Benchmarking control strategies for UAV swarms: Centralized, decentralized, or federated reinforcement learning


Ali M. A., Maqsood A., Athar U., Ali S.

AEROSPACE SCIENCE AND TECHNOLOGY, vol.170, 2026 (SCI-Expanded, Scopus) identifier identifier

  • Publication Type: Article / Article
  • Volume: 170
  • Publication Date: 2026
  • Doi Number: 10.1016/j.ast.2025.111539
  • Journal Name: AEROSPACE SCIENCE AND TECHNOLOGY
  • Journal Indexes: Science Citation Index Expanded (SCI-EXPANDED), Scopus, Compendex, INSPEC, zbMATH
  • Middle East Technical University Northern Cyprus Campus Affiliated: Yes

Abstract

Autonomous UAV swarms are becoming increasingly important in mission-critical domains where coordination depends on training approaches that enable effective cooperation among agents. This work presents an evaluation of three dominant reinforcement learning paradigms, centralized, decentralized, and federated, within the context of cooperative UAV swarm training. We develop a unified experimental approach and benchmark these strategies across standardized environments and tasks, including target search and coordinated navigation. This evaluation covers eight critical metrics, including total training time, convergence rate, sample efficiency, training stability, final reward achieved, policy generalization, transferability, and scalability. The results show that centralized learning converges fastest (1,800 +/- 82 epochs) and achieves the highest final reward (26.31) with the best sample efficiency (2.46 reward/1k interactions), but suffers from poor scalability (75.7% drop in reward from 8-to 36-agent swarm) and lower transferability (64.9 %).

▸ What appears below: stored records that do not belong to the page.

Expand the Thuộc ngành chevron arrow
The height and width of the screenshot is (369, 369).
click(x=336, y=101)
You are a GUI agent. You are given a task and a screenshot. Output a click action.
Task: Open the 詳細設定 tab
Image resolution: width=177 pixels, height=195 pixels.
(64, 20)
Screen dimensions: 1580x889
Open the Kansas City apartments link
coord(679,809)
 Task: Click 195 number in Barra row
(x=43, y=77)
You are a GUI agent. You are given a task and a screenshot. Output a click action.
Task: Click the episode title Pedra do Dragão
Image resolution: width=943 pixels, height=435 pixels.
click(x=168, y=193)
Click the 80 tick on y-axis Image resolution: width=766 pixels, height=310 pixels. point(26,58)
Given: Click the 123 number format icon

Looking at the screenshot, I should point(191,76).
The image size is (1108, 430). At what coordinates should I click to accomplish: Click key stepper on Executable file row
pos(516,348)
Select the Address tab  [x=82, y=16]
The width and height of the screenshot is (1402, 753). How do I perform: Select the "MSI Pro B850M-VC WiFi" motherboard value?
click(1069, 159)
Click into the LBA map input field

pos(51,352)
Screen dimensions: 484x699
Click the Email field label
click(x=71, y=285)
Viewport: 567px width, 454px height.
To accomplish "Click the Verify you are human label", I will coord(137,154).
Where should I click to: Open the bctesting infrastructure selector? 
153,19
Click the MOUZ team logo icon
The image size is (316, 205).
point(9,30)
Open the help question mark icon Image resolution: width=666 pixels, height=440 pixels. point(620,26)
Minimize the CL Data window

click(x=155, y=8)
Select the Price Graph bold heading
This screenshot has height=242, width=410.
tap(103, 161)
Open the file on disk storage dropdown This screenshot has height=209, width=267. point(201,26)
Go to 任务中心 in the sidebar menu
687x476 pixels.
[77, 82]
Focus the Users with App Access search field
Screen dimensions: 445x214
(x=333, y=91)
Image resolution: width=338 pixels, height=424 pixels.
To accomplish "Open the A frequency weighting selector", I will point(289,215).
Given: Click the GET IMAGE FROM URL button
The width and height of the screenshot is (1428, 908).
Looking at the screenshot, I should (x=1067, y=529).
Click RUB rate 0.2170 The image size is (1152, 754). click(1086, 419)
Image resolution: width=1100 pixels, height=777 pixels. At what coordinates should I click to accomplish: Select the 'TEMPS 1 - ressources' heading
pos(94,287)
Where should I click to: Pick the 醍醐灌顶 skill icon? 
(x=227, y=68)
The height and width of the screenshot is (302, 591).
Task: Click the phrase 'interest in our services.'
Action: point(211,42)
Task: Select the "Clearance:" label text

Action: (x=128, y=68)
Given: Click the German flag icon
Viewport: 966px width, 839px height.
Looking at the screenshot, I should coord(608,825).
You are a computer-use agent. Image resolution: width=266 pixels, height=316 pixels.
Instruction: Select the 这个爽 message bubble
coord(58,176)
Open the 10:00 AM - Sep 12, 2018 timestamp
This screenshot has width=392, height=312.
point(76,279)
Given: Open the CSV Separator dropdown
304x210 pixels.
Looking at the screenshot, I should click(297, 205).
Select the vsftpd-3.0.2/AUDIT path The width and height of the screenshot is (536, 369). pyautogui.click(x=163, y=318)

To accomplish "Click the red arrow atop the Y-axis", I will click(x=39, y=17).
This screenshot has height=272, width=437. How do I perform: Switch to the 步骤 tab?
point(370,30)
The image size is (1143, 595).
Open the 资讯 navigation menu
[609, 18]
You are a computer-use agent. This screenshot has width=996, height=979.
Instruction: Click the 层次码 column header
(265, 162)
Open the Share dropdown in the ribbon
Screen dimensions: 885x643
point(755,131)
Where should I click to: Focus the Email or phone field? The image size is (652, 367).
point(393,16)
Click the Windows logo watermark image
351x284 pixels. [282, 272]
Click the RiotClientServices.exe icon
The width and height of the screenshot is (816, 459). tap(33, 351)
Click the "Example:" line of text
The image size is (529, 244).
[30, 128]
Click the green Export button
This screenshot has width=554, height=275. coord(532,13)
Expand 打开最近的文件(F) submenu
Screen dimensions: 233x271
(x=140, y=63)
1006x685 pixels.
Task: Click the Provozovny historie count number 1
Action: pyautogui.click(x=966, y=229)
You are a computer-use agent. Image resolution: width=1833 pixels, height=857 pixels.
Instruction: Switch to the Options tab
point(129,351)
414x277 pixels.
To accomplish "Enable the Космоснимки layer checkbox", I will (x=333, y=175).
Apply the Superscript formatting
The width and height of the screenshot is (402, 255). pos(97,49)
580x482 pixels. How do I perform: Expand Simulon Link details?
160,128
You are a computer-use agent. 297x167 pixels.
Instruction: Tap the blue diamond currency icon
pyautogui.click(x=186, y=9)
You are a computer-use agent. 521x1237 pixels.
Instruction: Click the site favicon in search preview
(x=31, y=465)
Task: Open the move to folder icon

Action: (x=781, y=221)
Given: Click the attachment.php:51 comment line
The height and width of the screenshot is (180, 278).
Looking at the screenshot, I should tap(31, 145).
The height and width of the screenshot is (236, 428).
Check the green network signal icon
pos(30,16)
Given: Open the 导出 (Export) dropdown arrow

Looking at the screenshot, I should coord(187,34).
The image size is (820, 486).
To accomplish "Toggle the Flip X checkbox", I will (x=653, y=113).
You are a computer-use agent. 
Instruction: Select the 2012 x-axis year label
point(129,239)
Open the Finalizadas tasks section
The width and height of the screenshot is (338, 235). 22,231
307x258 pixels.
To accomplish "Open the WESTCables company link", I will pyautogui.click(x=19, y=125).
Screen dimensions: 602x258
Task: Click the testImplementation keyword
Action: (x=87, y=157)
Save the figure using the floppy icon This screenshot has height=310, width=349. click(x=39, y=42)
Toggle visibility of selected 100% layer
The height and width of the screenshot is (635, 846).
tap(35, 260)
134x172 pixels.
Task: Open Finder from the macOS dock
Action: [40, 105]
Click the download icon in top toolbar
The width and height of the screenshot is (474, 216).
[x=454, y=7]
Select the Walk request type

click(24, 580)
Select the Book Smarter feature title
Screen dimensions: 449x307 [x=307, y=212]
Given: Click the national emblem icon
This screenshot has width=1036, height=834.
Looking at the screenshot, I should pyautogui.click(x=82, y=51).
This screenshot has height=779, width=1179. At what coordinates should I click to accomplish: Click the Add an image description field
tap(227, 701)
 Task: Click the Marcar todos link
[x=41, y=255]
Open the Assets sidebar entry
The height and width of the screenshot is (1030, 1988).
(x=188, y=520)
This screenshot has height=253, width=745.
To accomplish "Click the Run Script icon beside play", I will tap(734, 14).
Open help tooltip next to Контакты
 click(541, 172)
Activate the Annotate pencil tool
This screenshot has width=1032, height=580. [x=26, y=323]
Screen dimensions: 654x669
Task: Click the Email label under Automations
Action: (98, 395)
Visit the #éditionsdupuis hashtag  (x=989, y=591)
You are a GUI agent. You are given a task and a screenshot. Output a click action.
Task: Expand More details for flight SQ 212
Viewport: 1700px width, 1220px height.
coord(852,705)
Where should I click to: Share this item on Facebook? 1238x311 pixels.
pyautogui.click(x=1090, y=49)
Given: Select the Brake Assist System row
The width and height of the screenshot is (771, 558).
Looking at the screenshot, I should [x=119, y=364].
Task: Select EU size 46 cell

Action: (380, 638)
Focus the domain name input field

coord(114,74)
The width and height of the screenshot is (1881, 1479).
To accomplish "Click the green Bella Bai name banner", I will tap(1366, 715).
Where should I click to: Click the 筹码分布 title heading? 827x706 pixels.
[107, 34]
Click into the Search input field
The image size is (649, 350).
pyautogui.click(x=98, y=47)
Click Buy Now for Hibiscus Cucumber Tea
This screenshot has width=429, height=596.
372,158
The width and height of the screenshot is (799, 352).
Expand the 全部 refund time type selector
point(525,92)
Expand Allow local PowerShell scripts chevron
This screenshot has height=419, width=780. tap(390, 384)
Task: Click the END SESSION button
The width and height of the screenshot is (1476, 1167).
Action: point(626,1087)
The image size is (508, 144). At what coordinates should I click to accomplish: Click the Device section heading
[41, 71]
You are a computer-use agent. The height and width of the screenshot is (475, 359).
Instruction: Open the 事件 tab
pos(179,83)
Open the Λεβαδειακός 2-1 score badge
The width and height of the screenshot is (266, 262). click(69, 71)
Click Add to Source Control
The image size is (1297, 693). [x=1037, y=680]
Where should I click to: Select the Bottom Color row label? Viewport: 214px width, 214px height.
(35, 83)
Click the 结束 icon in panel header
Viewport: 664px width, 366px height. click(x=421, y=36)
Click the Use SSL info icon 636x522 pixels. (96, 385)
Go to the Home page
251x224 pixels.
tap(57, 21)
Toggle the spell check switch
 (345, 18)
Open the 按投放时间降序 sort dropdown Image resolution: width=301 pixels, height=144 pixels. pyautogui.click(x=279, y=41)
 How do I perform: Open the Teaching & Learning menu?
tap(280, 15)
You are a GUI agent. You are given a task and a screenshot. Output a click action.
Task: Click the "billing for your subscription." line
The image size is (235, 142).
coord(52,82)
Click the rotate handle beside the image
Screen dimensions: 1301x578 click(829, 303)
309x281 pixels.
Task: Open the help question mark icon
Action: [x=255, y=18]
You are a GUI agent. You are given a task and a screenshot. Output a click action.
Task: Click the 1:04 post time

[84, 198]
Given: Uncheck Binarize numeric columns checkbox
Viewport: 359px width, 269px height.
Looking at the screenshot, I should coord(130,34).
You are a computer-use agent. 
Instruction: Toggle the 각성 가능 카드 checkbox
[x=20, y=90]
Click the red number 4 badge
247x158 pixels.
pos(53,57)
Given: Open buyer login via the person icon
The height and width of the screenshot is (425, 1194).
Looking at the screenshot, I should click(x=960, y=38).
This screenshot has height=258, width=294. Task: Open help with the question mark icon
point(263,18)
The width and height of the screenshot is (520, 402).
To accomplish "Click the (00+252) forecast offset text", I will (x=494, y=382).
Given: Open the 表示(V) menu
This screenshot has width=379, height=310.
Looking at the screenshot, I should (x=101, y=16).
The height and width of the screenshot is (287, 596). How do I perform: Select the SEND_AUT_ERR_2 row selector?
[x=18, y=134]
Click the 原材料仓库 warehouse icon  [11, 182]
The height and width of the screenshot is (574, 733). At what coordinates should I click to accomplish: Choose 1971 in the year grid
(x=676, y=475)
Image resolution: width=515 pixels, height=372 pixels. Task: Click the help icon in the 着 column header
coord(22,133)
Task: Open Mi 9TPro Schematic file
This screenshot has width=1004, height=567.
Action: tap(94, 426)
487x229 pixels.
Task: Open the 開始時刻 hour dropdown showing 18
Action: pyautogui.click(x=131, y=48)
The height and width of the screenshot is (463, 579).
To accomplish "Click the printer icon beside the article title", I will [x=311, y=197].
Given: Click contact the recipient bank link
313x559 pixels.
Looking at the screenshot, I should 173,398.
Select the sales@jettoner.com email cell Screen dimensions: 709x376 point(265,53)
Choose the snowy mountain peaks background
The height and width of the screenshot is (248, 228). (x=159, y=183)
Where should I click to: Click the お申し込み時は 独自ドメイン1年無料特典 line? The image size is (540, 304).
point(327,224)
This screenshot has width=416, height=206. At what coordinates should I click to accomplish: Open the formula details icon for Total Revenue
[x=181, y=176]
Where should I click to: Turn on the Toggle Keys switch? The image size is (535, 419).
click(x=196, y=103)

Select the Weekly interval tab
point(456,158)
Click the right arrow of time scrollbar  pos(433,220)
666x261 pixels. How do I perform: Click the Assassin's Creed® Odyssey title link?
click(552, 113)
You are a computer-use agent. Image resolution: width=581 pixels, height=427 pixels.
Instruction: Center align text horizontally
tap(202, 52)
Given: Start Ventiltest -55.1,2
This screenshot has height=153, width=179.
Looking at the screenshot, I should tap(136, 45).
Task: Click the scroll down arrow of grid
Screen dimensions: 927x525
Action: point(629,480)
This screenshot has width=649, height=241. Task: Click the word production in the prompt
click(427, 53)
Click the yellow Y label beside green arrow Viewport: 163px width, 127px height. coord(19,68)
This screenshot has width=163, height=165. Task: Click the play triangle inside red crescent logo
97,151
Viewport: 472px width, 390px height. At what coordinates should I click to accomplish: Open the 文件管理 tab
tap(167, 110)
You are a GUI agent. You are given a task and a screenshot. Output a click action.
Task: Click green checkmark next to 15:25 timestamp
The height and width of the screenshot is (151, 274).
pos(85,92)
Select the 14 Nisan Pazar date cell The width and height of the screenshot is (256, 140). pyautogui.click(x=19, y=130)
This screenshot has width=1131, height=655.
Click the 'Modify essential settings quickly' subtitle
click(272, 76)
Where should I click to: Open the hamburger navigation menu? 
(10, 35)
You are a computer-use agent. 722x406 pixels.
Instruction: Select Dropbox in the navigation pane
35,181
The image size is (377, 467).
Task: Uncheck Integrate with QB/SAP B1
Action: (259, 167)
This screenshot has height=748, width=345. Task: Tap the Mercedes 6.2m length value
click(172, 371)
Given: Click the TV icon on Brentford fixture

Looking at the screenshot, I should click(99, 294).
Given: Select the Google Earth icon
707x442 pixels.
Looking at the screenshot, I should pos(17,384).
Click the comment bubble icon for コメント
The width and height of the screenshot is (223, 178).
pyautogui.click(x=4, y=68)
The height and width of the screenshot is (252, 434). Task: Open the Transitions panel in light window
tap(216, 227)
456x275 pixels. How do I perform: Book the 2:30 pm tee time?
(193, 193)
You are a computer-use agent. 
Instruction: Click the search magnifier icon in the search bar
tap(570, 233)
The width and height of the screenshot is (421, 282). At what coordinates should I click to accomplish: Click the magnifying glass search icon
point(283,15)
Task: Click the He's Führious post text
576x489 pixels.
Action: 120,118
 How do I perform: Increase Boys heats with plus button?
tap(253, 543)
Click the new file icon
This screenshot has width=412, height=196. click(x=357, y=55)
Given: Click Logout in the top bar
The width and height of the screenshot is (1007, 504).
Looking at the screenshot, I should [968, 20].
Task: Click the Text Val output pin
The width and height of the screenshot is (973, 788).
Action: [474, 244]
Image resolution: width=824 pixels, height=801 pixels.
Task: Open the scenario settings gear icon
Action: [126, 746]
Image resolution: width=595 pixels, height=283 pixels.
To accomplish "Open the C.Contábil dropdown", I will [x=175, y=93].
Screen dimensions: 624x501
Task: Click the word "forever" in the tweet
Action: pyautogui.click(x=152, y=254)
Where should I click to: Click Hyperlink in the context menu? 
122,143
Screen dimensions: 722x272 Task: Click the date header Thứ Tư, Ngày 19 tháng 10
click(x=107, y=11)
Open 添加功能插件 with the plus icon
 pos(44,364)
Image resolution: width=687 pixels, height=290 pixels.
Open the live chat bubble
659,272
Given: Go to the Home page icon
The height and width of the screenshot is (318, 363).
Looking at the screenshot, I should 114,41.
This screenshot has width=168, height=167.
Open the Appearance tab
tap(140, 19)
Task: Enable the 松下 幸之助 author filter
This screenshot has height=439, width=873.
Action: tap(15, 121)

Decentralized learning generalizes better (81.0% transferability) and scales more effectively (64.3 % drop) but converges slowest (2,400 +/- 96 epochs) with the lowest sample efficiency (1.78). Federated learning provides a strong middle ground, combining a good convergence speed (1,950 +/- 89 epochs) and high transferability (88.6 %) with the best scalability (55.6% drop) while maintaining comparable final reward (25.48). These findings provide practical guidelines for selecting appropriate learning architectures in real-world swarm deployment scenarios and set the groundwork for future research on hybrid and adaptive reinforcement learning strategies.